** EXERCISE AIM **
Wherever the string "agent" shows up in the records below, return that line.

• • •

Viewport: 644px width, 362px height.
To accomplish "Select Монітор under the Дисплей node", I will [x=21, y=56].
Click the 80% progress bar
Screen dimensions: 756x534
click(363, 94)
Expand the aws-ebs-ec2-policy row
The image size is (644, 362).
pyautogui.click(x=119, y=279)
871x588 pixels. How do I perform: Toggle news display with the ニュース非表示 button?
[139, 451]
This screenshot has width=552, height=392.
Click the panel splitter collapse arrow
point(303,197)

• • •

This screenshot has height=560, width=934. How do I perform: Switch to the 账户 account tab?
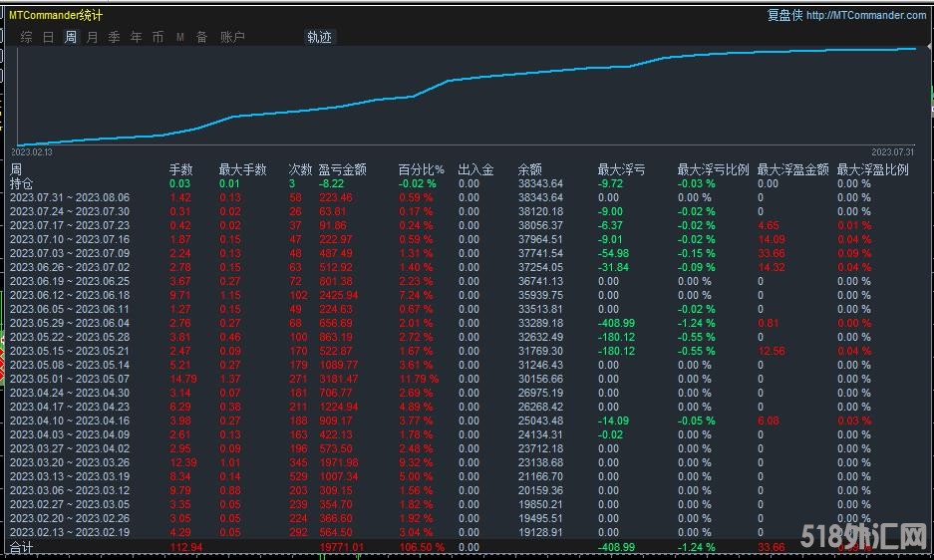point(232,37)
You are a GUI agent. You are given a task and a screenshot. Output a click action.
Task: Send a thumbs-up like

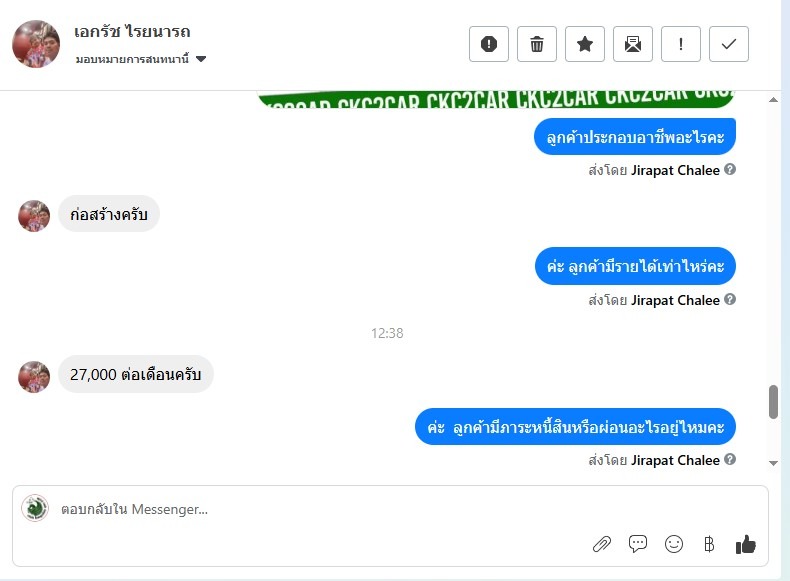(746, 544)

• • •

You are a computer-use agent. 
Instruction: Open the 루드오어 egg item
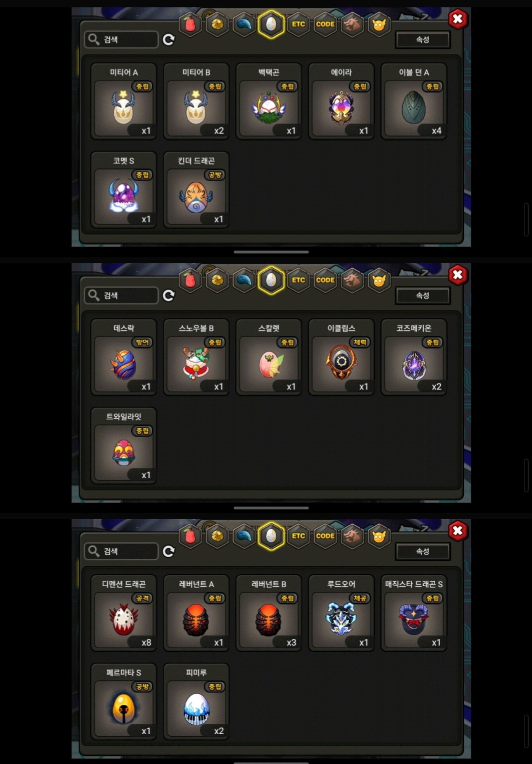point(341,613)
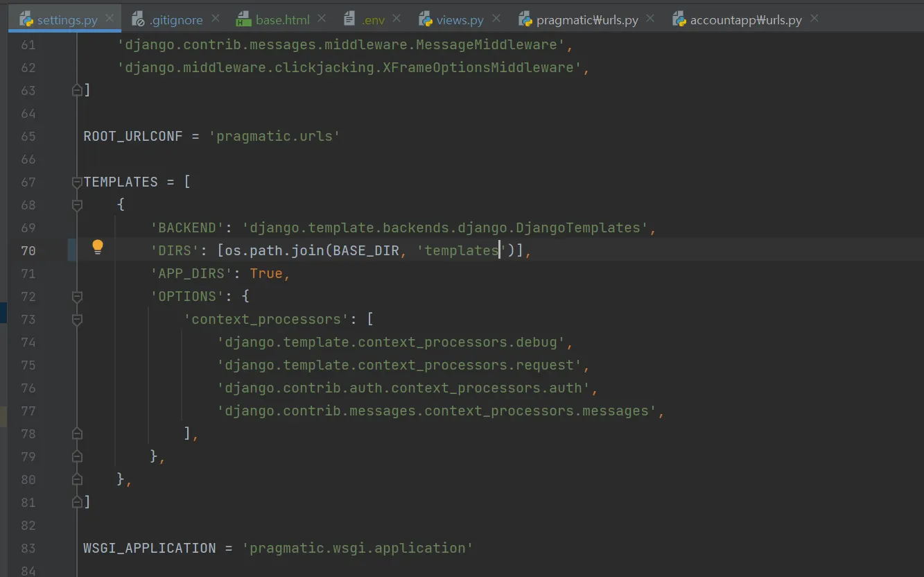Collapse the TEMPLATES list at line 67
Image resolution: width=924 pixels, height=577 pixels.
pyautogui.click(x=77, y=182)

• • •

** ANSWER BOX **
You are a GUI agent. You are given a task and a screenshot. Output a click action.
You are a computer-use agent. 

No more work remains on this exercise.